Below, I have plotted the posterior distribution for the unadjusted OR as a red dashed line. The exposure misclassification-adjusted OR is the purple line. So the misclassification bias was pulling the OR toward higher values than the true value. We cannot see it on the figure, but a blue line is sitting exactly underneath the purple line, this is the selection bias + exposure misclassification adjusted OR (no selection bias here). Finally, the black line represents the posterior distribution for the confounding + selection bias + exposure misclassification adjusted OR. It seems that the unmeasured confounder was also biasing the OR estimate toward higher values.

Figure. OR biased (red dashed) and adjusted posterior distributions estimated using a deterministic approach (purple = exposure misclassification-adjusted, black = confounding + selection bias + exposure misclassification-adjusted.

Given that there is no selection bias (i.e., the selection odds ratio=1.0), I would suggest, for simplicity, to remove adjustment for selection bias if this analysis was for publication.

  1. Modify the R script that you have completed for Question 1. Now use a stochastic approach using distributions for all bias parameters.

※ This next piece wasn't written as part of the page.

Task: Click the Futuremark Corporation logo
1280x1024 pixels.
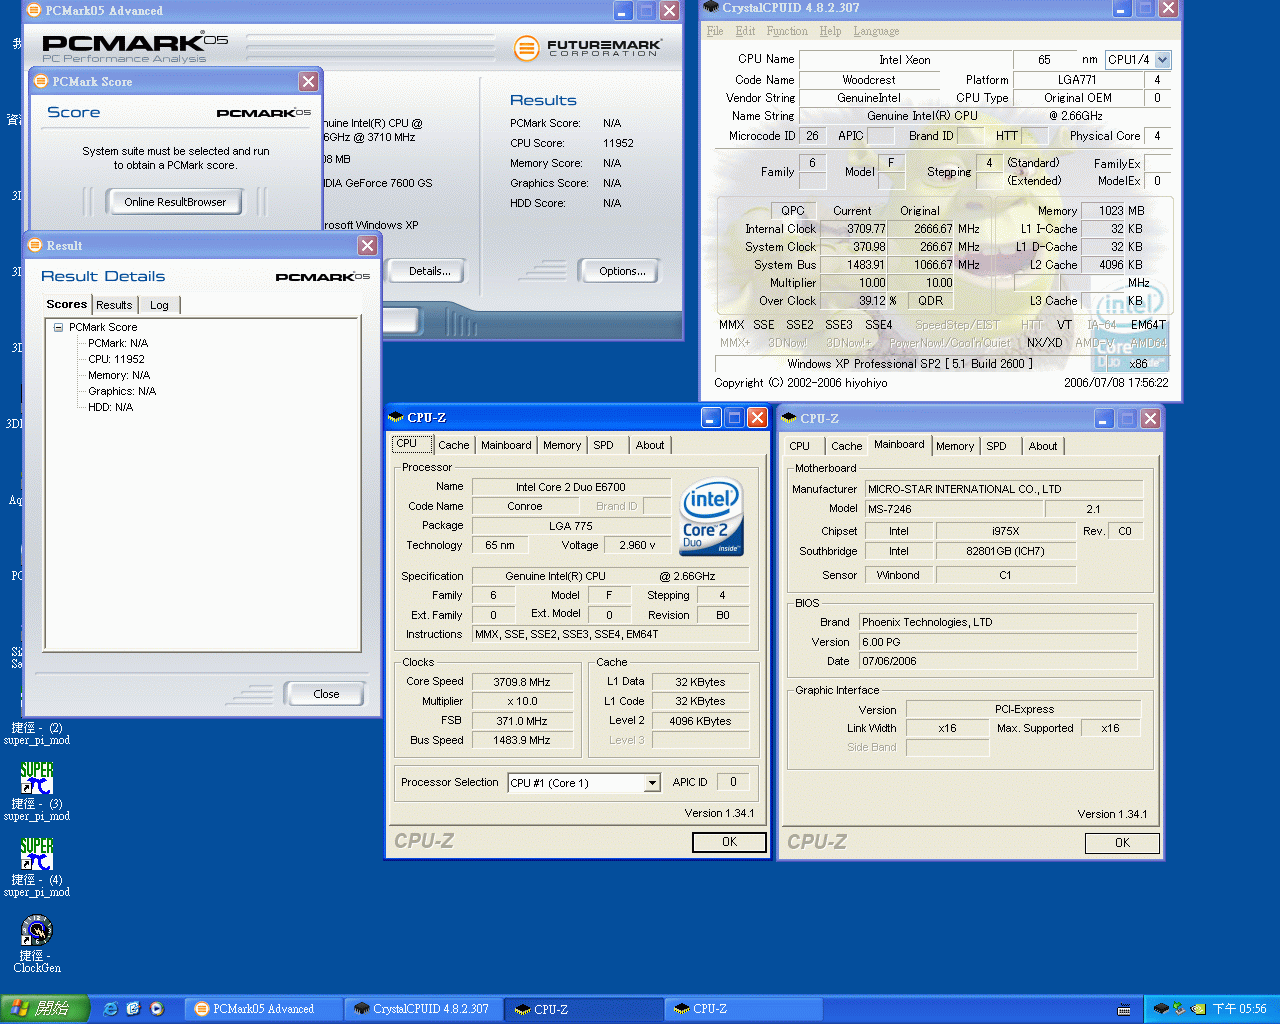Action: (x=587, y=47)
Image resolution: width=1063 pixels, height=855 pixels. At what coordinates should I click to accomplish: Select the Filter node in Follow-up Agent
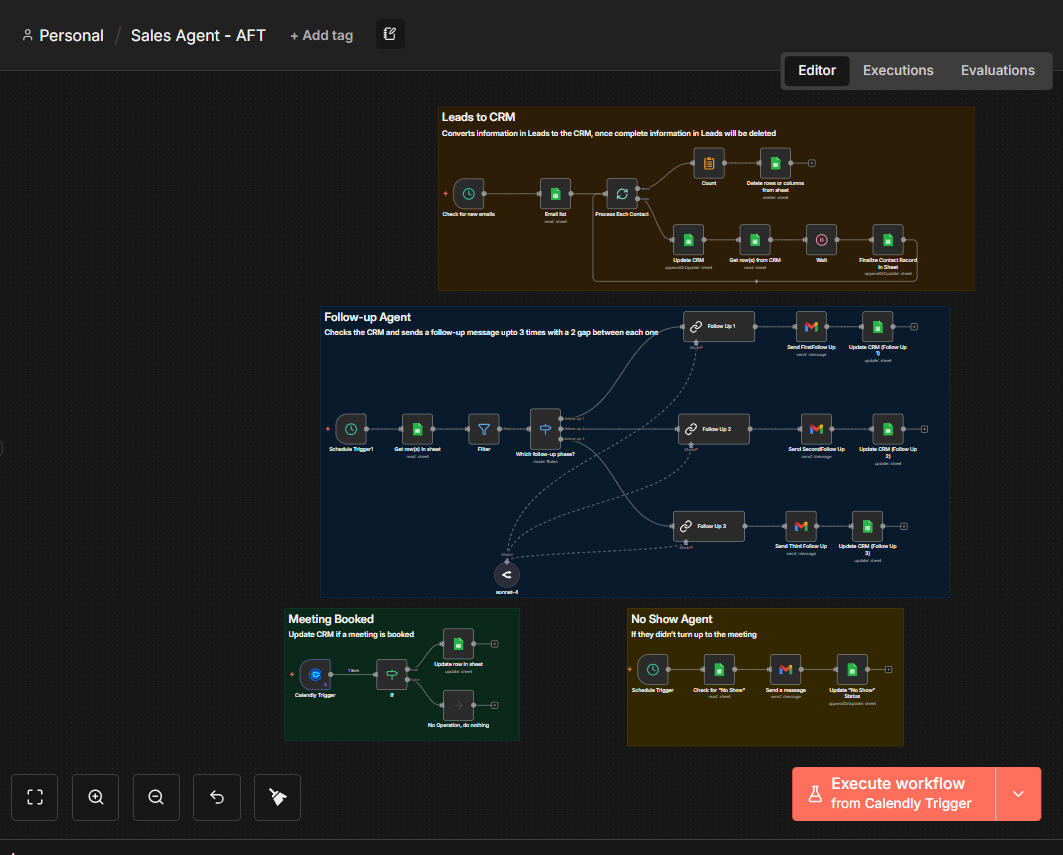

I had to fine tune the MCMC analysis. Autocorrelation was present and EES were relatively small for the intercept and the coefficient. I ran the model for 15,000 iterations and kept burn-in at 1,000. With these simulation parameters, the Markov chains looked better and I had EES ranging from 744 (for the intercept) to 1396 (for the coefficient). We could certainly run it for more if it was for publication.

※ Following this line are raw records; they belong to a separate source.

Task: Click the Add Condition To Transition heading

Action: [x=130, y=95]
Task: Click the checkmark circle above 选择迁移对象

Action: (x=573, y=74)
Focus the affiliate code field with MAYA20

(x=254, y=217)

After adjusting for exposure misclassification, I get an OR (95CI) of 0.30 (95CI: 0.18, 0.44). Adding adjustment for selection bias, the point estimate is still 0.29, but with a 95CI 0.14 to 0.60. The 95CI changed because we added imprecision around the bias parameters for selection bias (thus, selection bias OR could now be different than 1.0 on some iterations where the selection probabilities picked did not canceled out each other). Finally, when adding adjustment for unmeasured confounder the OR was 0.16 (95CI: 0.07, 0.36).

Below, I have plotted the posterior distribution for the unadjusted OR as a red dashed line. The exposure misclassification-adjusted OR is the purple line. So the misclassification bias was pulling the OR toward higher values than the true value. The blue line is the selection bias + exposure misclassification adjusted OR, this adjustment just enlarged the distribution. Finally, the black line represent the posterior distribution for the confounding + selection bias + exposure misclassification adjusted OR. It seems that the unmeasured confounder was also biasing the OR estimate toward higher values.

Figure. OR biased (red dashed) and adjusted posterior distributions estimated using a stochastic approach (purple = exposure misclassification-adjusted, blue = selection bias + exposure misclassification-adjusted, black = confounding + selection bias + exposure misclassification-adjusted.